Britney Spears wore a navy version of this dress for the June issue of Harpers Bazaar in one of her best sartorial moments in recent memory. The graffiti background looks contrived, but the dress itself looks light and makes Spears look like an ethereal Mother Universe.
June 24, 2011 § 5 Comments
While everyone knows that fashion is run by gay men, people often fail to recognize the pivotal role that our female counterparts play in the industry. To highlight the presence of lesbians in fashion, as well as to celebrate Pride and the recent legalization of gay marriage in New York, I’m going to offer you a list of my favorite lesbian models working today.
3. Tasha Tilberg
At a time when “blank canvases” dominate the industry, Tilberg defies convention with a number of tattoos, piercings, and earlobe gauges. In the last few years she has modeled for powerhouses Lanvin and Alexander Wang.

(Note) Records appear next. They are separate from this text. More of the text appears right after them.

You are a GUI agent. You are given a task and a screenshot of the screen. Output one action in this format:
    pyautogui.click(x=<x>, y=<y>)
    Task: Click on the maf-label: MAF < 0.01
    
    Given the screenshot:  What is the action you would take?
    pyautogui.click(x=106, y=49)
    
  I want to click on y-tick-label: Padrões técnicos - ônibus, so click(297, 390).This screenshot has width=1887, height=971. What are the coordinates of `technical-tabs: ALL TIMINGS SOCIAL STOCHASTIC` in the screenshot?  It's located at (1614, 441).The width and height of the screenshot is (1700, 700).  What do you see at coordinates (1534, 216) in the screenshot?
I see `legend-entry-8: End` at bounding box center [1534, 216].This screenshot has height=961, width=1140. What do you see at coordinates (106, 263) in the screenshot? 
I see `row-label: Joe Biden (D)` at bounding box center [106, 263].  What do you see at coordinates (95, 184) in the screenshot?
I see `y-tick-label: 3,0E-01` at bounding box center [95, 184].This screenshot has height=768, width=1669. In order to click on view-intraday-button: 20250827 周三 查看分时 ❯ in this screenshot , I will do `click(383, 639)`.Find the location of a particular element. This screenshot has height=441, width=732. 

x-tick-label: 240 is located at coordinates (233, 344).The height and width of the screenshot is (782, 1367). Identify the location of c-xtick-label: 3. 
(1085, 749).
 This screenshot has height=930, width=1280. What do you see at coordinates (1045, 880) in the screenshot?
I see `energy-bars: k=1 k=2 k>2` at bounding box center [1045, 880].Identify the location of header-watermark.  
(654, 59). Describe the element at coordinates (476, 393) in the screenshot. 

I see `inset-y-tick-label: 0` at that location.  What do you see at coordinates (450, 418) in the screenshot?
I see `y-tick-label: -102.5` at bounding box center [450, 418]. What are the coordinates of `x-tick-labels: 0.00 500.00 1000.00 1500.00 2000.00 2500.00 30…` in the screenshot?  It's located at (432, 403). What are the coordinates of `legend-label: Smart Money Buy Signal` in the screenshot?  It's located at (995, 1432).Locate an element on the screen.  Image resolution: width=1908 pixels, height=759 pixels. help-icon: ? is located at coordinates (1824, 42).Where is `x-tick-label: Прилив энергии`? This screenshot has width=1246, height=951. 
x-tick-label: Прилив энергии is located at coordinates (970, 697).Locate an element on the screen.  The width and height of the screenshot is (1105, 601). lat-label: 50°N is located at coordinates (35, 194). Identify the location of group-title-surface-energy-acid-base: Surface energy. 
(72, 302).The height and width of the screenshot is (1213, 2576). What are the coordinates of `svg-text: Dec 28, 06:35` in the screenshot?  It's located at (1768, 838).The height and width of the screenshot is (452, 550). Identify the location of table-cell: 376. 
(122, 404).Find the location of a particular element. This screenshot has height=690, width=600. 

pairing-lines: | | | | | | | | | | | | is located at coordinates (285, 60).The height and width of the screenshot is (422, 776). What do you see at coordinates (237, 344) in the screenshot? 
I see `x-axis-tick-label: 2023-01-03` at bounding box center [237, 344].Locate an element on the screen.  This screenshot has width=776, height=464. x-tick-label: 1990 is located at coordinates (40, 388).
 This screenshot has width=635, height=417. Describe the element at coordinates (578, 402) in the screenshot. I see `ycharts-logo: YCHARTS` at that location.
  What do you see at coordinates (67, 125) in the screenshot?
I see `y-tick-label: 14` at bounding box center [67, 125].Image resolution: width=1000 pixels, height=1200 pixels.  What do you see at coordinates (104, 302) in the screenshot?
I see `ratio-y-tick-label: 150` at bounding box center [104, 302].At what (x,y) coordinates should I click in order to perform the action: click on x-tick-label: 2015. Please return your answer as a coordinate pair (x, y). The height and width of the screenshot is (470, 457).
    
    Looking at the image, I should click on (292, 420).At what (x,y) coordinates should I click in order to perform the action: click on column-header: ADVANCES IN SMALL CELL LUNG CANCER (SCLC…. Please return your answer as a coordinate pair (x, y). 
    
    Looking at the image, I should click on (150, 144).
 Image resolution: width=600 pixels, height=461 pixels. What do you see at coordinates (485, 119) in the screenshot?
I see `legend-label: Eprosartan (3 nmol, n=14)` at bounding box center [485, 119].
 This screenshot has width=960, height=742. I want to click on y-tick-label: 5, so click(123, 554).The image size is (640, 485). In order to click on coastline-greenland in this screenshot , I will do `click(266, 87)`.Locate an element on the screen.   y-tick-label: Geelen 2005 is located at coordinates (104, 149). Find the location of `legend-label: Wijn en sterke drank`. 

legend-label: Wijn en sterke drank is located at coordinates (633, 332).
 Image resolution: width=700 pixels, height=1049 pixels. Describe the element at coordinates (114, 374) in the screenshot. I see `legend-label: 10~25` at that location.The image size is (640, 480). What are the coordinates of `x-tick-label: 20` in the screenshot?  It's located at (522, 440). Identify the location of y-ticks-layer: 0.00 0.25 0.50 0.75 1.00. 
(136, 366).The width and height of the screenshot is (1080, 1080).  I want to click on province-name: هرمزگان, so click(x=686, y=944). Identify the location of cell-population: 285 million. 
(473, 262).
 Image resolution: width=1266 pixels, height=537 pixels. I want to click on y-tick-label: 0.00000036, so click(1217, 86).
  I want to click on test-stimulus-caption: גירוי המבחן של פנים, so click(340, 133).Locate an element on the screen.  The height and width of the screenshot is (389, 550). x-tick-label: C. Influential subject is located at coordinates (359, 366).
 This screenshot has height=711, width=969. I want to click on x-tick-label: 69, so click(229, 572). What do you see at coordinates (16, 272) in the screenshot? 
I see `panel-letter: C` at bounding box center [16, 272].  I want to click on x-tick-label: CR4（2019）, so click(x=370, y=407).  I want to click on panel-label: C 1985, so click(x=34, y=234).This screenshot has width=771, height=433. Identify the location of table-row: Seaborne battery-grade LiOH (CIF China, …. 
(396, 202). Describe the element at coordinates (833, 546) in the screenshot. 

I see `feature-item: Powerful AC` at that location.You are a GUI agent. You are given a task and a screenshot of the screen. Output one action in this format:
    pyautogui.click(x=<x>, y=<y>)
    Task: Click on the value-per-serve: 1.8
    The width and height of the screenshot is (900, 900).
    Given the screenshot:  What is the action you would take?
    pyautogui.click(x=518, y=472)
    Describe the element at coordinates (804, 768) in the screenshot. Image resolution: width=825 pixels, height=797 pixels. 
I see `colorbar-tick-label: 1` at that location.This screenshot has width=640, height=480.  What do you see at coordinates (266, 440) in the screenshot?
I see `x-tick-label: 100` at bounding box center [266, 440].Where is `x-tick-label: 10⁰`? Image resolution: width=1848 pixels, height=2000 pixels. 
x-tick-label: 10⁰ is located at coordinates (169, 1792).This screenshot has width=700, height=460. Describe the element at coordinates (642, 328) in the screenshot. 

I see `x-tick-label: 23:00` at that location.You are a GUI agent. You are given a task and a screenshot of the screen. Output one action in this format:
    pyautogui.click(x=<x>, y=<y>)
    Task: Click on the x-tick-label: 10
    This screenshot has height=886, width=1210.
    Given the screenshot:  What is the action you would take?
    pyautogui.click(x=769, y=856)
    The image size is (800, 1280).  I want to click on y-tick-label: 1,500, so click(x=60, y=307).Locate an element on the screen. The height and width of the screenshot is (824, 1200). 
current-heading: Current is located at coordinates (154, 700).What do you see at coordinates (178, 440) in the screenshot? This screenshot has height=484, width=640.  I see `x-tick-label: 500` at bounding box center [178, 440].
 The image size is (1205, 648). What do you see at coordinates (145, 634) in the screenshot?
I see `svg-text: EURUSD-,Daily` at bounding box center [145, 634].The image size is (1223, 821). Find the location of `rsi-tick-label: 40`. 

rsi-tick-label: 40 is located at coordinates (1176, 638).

I personally love this photo of Tilberg on the cover of Marie Claire Italia circa October 2009. Amidst all the pink and purple text emerges a tough, soft-butchy lesbian in a black leather jacket with studded collar á la Dykes on Bikes.
2. Jenny Shimizu
I once saw butchy model Jenny Shimizu at a place forbidden to most models – a bakery. (Billy’s, actually, on 9th ave). I’m not sure if she ate anything, partly because turning my head any further would have led to me burning holes into her with my eyes.
Shimizu was working as a mechanic when Calvin Klein scouted her for their CK1 fragrance in the 90s. Short-haired and tattooed, she defied popular images of female models at that time – stick-thin with a coke habit. In interviews, she has confessed to having been in relationships with ambiguously queer celebs like Angelina Jolie and Madonna, for whom she would conduct regular “booty calls”. Although she has been laying low in modeling for some time, she had a shining moment last year when she walked the runway at Kenzo’s Menswear S/S 11 show in Paris.
1. Freja Beha Erichsen
To be honest, I didn’t really get Freja’s look at first – bulbous, skeletal, a bit asymmetrical – but over time I’ve learned to appreciate her somewhat unconventional face and tomboy edge. I especially love when she’s modeling for classically feminine brands like Chanel, for whom she’s served as the muse for the past several years.
Notice the tiny shadow of ink on the left side of her neck in the picture above. It adds just the right touch of roughness (and, well, lesbianism) to the look. C’est magnifique!